International Indian Statistical Association

Co Sponsors

Section on Physical and Engineering Sciences
Section on Statistics and the Environment


Incorporating Measurement Error in Astronomical Object Classification

Most general-purpose classification methods, such as support-vector machine (SVM)
and random forest (RF), fail to account for an unusual characteristic of astronomical
data: known measurement error uncertainties. In astronomical data, this information is
often given in the data but discarded because popular machine learning classifiers
cannot incorporate it. We propose a simulation-based approach that incorporates
heteroscedastic measurement error into an existing classification method to better
quantify uncertainty in classification. The proposed method first simulates perturbed
realizations of the data from a Bayesian posterior predictive distribution of a Gaussian
measurement error model. Then, a chosen classifier is fit to each simulation. The
variation across the simulations naturally reflects the uncertainty propagated from the
measurement errors in both labeled and unlabeled data sets. We demonstrate the use
of this approach via two numerical studies. The first is a thorough simulation study
applying the proposed procedure to SVM and RF, which are well-known hard and soft
classifiers, respectively. The second study is a realistic classification problem. 


Hyungsuk Tak, Pennsylvania State University

Model fitting and goodness-of-fit in astrophysics

Model fitting with Poisson counting processes and validation has been adopted and put into software packages for high energy physics. The heterogeneous Poisson counting process with a large number of energy bins with zero counts makes traditional large sample approximations inappropriate to use in practice. Numerical solutions have been proposed in the astrophysics literature. Astronomers have always been interested in learning theoretical guarantees of the procedures that they adopt. We study the problem of goodness-of-fit with rigorous statistical methods, and show practical implications of our results with numerical studies.


Yang Chen, University of Michigan

Pragmatic Approaches to Modeling Multi-Dimensional Astronomical Data

I discuss examples of how we at the CHASC Astrostatistics Collaboration have done several analyses of high-energy astronomical data (spatial, spatial+temporal, spatial+spectral, spectral+temporal, spatial+spectral+temporal) tailored to the specific astronomical problems that are of interest. The differences in approaches highlight what compromises were necessary to achieve progress and what trade-offs were needed to maximize the utility of the results. The methods include Bayesian, frequentist, computer vision, and machine learning techniques, several used in combination. 


Vinay Kashyap, Center for Astrophysics | Harvard & Smithsonian

Model Validation under Heteroskedastic Measurement Error Models

Astronomers often deal with data where the covariates and the dependent variable are measured with heteroskedastic, non-Gaussian errors.
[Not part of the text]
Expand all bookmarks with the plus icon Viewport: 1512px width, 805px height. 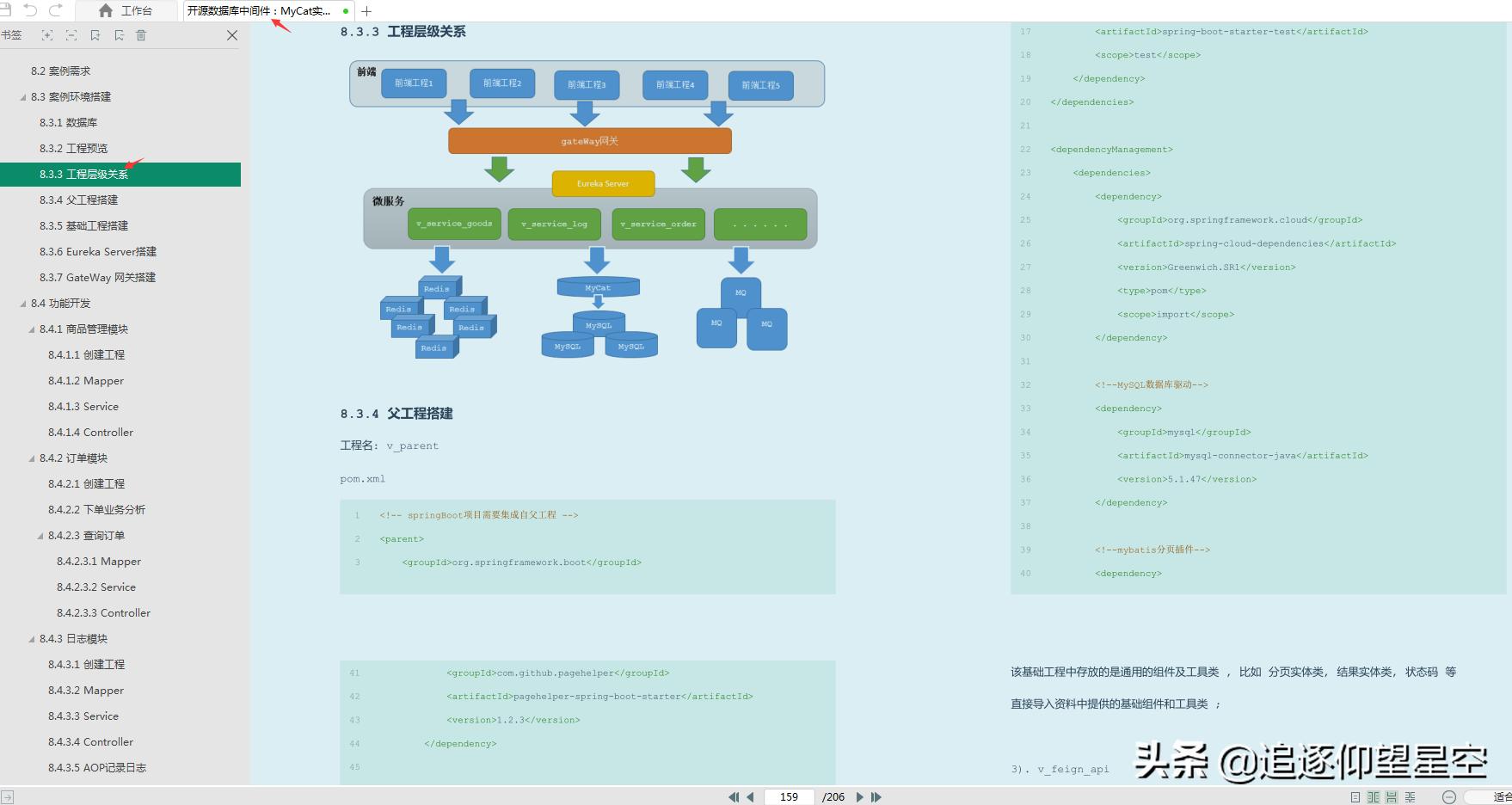pyautogui.click(x=47, y=35)
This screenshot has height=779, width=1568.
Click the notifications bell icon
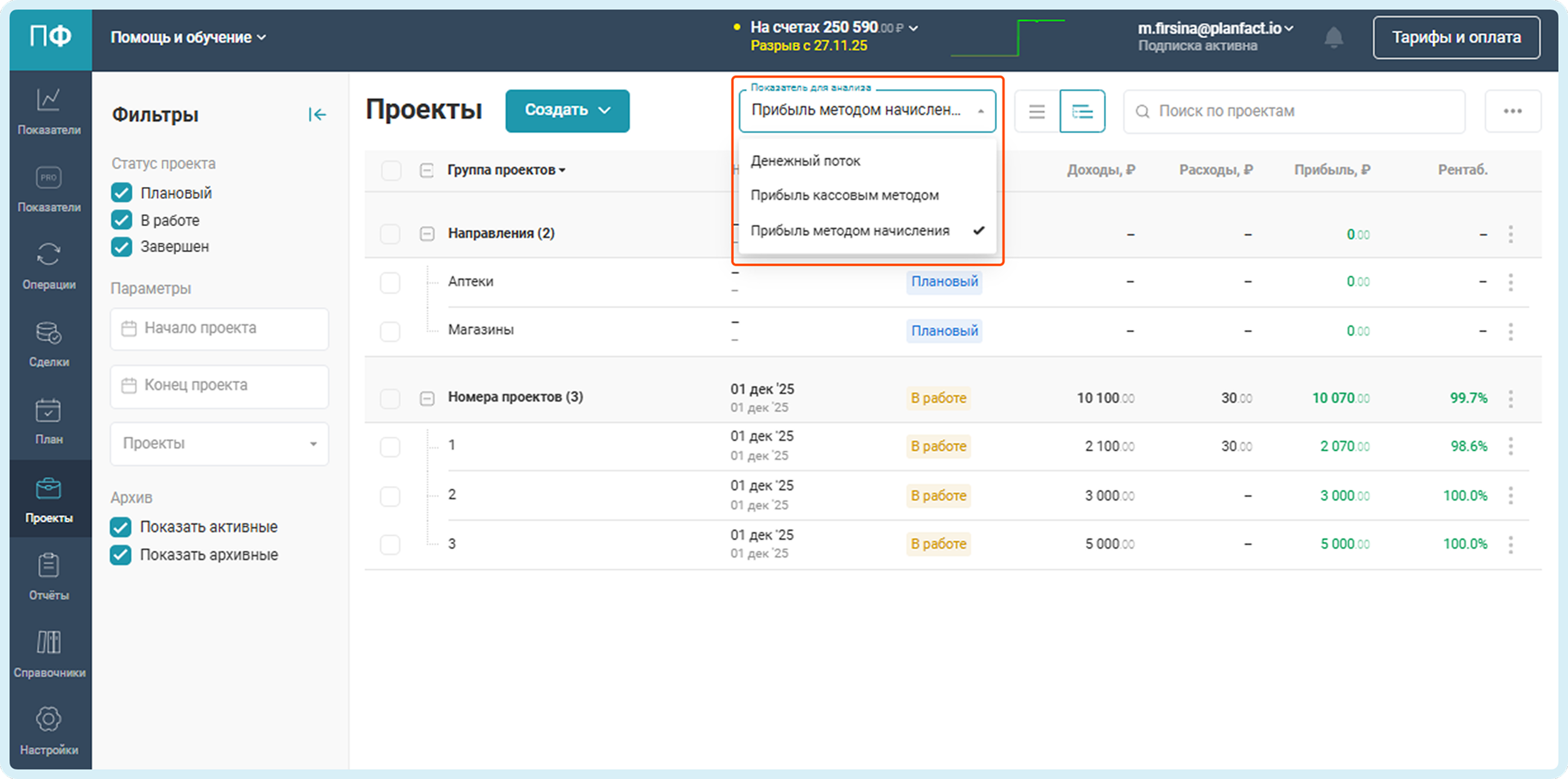[x=1333, y=37]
While techniques have been developed for estimating regression parameters for data with heteroskedasticity and measurement errors, most methods lack procedures for model validation such as checking structural assumptions. We develop a model validation test, using ideas from conformal prediction, that is invariant to heteroskedasticity and measurement errors. We empirically demonstrate that this new test gives finite-sample control over type 1 error probabilities under a variety of assumptions on the measurement errors in the observed data, while other prediction intervals do not. We further demonstrate how our conformal prediction approach can be used for testing structural assumptions of proposed models from the literature relating planet mass and planet radius. 


Naomi Giertych, North Carolina State University